═════ SUPPLIED RECORDS ═════

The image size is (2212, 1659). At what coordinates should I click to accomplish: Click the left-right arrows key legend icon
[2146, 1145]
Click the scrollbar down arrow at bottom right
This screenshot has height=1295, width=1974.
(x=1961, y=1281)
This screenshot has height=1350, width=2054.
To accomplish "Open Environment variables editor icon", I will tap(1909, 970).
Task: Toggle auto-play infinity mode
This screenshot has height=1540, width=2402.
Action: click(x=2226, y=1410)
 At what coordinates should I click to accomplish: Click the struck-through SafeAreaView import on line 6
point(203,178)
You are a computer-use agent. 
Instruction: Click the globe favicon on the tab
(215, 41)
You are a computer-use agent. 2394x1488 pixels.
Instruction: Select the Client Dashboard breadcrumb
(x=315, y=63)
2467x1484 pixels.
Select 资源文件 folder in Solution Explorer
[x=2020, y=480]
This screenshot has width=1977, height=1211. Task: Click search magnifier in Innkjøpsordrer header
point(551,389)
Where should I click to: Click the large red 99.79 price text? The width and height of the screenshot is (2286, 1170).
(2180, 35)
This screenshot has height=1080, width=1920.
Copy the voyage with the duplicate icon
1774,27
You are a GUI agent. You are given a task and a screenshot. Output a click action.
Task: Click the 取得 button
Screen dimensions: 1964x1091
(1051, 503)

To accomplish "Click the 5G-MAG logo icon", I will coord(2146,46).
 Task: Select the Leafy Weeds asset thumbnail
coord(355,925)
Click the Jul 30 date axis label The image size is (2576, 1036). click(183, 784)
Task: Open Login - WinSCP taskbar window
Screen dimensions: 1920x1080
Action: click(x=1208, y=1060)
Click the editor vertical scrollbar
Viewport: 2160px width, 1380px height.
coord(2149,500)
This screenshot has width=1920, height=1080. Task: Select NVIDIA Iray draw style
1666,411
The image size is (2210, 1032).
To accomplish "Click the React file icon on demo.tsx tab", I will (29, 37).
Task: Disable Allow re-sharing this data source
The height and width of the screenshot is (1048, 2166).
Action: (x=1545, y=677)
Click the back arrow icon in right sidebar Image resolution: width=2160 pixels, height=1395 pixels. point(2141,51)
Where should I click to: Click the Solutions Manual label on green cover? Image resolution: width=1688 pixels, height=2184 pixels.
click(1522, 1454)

═════

# INSTRUCTIONS TO FOLLOW
Your answer should be the lines of the listing above between the line holding "You are a computer-use agent. 2394x1488" and the line holding "Click the Jul", inclusive, restated word for word and alone.

# RESPONSE TO THE TASK
You are a computer-use agent. 2394x1488 pixels.
Instruction: Select the Client Dashboard breadcrumb
(x=315, y=63)
2467x1484 pixels.
Select 资源文件 folder in Solution Explorer
[x=2020, y=480]
This screenshot has width=1977, height=1211. Task: Click search magnifier in Innkjøpsordrer header
point(551,389)
Where should I click to: Click the large red 99.79 price text? The width and height of the screenshot is (2286, 1170).
(2180, 35)
This screenshot has height=1080, width=1920.
Copy the voyage with the duplicate icon
1774,27
You are a GUI agent. You are given a task and a screenshot. Output a click action.
Task: Click the 取得 button
Screen dimensions: 1964x1091
(1051, 503)

To accomplish "Click the 5G-MAG logo icon", I will coord(2146,46).
 Task: Select the Leafy Weeds asset thumbnail
coord(355,925)
Click the Jul 30 date axis label The image size is (2576, 1036). click(183, 784)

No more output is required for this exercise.